═══ Page ═══

Haletante course aux mots d'esprit simonien

Je le savais. Je savais que ce livre me plairait, que ce flot continu de mots m'emporterait loin, très loin de ce que je lis habituellement. L'un de ces trous noirs en littérature que l'on dévisage depuis des années mais dont la seule envie de plonger dans l’œil nous fait peur. Peur d'être encore déstabilisé, aspiré, anéanti.Et pourtant, ma peur est devenue acte, comme l'acte d'une envie.

Je souhaite à chacun d'avoir en sa vie quelques découvertes de ce genre. Une découverte à l'odeur de remise en question. Eh bien depuis quelques temps je suis devenu adepte de ces nombreuses découvertes. Elles sont nécessaires pour avancer, pour changer la conception traditionaliste et parfois poussiéreuse que l'on se fait d'un univers. Découvrir c'est frapper à grands coups tout ce que l'on sait, tout ce que l'on a lu. Non, ça ne détruit rien (et heureusement), mais ça participe à une déformation de nos savoirs terriblement nécessaire pour ne pas s'enfermer dans une position confortable vis-à-vis de la culture. Il faut simplement franchir le pas, tendre sa main pour saisir "La chevelure de Bérénice".

═══

#### Problème court a
Recopiez à l'identique les enregistrements, du début jusqu'à la ligne contenant "click(273, 108)", celle-ci comprise.

═══ Matériel de travail ═══

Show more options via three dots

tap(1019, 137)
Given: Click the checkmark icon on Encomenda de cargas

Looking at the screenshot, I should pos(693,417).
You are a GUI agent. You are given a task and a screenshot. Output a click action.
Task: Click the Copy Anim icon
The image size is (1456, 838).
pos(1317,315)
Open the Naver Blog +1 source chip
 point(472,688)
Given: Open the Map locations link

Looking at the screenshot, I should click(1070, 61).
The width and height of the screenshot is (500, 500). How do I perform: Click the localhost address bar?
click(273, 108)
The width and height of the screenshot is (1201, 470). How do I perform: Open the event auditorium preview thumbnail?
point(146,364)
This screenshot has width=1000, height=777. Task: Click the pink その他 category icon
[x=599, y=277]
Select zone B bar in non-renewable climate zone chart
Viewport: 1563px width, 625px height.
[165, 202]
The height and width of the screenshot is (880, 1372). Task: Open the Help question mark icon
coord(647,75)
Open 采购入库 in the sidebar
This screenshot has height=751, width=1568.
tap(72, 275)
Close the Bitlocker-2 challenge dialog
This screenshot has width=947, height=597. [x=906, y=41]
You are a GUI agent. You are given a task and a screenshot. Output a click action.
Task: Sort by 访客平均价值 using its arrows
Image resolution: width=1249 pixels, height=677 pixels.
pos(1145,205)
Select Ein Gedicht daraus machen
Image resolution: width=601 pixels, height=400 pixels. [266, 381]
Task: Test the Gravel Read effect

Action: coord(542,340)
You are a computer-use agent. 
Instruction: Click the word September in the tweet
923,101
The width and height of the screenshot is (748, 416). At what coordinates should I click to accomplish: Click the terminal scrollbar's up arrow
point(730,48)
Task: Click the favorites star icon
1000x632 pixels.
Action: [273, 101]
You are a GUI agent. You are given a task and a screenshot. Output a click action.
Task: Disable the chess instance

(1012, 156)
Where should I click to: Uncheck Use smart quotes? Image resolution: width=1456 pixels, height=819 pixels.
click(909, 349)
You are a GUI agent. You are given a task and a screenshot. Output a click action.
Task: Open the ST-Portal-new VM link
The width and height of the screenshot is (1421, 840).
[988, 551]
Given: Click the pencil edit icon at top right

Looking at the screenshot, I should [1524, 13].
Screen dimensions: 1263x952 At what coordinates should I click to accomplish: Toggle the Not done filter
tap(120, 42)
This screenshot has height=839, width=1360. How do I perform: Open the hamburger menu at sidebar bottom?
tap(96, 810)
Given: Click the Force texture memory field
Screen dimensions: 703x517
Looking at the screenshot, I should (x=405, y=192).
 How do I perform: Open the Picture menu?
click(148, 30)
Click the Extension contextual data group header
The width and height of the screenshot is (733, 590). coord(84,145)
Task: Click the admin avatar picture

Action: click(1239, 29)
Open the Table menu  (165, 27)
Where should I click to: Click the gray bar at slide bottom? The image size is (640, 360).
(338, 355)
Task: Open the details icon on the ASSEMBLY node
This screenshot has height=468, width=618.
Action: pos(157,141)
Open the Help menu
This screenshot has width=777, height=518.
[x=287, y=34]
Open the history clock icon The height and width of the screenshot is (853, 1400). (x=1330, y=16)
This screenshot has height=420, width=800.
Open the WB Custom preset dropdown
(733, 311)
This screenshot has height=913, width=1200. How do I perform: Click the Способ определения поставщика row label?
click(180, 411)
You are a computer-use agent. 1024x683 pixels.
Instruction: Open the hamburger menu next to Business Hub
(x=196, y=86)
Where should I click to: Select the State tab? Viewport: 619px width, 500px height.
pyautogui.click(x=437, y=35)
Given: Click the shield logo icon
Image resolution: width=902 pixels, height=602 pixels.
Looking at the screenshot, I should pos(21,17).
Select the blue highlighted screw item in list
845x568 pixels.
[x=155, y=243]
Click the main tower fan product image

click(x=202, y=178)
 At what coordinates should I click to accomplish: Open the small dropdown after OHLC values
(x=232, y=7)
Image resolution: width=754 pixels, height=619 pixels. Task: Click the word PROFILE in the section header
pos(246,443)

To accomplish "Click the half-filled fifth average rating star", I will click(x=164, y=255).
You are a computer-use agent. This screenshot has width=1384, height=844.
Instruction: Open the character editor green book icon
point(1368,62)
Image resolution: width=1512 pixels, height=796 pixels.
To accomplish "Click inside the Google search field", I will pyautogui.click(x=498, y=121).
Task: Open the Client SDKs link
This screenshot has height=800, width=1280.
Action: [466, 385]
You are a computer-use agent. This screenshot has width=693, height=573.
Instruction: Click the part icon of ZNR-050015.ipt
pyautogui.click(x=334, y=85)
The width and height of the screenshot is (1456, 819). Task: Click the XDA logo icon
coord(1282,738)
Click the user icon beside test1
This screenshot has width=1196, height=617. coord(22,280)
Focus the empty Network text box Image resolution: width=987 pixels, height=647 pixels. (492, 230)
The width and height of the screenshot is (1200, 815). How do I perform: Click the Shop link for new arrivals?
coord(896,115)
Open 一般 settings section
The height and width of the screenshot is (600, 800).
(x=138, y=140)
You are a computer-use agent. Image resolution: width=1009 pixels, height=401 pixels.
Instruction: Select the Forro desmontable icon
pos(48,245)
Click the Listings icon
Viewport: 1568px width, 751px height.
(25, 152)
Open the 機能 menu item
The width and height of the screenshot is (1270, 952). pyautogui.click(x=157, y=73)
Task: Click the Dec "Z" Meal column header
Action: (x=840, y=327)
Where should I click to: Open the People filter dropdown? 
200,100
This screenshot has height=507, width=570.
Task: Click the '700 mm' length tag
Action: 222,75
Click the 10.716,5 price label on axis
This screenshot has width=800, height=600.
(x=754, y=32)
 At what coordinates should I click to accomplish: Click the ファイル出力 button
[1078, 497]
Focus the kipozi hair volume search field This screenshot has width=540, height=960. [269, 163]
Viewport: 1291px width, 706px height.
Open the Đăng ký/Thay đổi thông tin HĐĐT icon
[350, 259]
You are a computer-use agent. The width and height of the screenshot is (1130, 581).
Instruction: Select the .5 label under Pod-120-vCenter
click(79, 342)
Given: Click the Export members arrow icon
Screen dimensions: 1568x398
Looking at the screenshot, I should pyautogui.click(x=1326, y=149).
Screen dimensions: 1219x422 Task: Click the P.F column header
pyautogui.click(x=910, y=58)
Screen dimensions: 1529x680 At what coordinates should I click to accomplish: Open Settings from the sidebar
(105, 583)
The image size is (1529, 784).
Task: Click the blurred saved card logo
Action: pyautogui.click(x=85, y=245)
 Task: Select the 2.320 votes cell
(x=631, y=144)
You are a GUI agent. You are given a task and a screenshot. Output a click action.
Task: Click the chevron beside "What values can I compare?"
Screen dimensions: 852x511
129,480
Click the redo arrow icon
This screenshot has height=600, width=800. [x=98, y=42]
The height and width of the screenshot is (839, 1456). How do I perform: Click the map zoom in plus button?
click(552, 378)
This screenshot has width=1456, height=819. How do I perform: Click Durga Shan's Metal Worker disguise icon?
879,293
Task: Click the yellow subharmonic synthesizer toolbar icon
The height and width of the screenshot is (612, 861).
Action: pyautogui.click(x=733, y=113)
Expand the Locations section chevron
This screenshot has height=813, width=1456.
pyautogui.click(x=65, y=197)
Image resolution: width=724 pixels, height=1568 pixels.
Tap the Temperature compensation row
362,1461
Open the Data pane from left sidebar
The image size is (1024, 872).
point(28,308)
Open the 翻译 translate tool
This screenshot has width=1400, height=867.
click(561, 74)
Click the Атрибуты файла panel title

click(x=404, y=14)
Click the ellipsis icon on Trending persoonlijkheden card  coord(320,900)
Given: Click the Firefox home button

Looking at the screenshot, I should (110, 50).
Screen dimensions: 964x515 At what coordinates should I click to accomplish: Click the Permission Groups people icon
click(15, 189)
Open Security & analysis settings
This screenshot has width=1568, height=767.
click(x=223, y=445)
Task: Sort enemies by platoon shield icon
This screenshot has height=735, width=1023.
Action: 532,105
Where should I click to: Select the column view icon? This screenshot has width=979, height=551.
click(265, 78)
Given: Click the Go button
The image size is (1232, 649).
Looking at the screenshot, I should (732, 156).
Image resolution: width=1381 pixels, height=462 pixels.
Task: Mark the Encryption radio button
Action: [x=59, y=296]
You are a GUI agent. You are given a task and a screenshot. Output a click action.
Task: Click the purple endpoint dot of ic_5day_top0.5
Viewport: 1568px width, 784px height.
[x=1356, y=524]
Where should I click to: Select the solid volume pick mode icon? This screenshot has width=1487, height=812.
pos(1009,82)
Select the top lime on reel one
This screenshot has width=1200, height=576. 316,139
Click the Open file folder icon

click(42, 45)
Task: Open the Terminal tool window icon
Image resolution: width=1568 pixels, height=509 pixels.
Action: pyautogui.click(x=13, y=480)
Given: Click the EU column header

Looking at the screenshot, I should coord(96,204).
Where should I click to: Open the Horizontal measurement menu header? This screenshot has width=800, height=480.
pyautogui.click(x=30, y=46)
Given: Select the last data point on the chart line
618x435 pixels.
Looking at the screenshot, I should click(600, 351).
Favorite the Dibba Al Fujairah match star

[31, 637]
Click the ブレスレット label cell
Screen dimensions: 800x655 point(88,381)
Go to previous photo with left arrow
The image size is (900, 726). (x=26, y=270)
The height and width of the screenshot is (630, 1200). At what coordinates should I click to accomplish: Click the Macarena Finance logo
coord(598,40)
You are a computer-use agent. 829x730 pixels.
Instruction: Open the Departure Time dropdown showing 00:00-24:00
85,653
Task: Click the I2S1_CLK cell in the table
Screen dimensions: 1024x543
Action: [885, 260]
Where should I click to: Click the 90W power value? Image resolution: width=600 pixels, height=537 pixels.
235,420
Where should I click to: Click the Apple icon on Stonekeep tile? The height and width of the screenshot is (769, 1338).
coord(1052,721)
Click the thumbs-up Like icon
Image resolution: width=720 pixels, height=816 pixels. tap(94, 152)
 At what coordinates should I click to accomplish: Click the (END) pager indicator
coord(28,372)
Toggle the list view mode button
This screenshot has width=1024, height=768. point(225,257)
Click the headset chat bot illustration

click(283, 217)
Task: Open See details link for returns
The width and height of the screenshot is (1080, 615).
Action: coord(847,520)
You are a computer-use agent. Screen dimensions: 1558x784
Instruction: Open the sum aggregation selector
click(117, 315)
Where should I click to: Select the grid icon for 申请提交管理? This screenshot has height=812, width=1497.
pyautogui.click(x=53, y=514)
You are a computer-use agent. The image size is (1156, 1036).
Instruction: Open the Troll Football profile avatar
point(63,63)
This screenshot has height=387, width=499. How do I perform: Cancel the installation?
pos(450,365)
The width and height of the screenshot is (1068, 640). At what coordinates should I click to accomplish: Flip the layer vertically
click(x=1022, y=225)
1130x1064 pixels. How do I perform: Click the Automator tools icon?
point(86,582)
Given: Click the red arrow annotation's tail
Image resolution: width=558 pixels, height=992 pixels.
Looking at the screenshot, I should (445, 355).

═══

#### Problème court b
Dans la critique, relevez les états que la peur mentionnée au premier paragraphe fait craindre d'éprouver.

#### Réponse rédigée a
Show more options via three dots

tap(1019, 137)
Given: Click the checkmark icon on Encomenda de cargas

Looking at the screenshot, I should pos(693,417).
You are a GUI agent. You are given a task and a screenshot. Output a click action.
Task: Click the Copy Anim icon
The image size is (1456, 838).
pos(1317,315)
Open the Naver Blog +1 source chip
 point(472,688)
Given: Open the Map locations link

Looking at the screenshot, I should click(1070, 61).
The width and height of the screenshot is (500, 500). How do I perform: Click the localhost address bar?
click(273, 108)

#### Réponse rédigée b
déstabilisé, aspiré, anéanti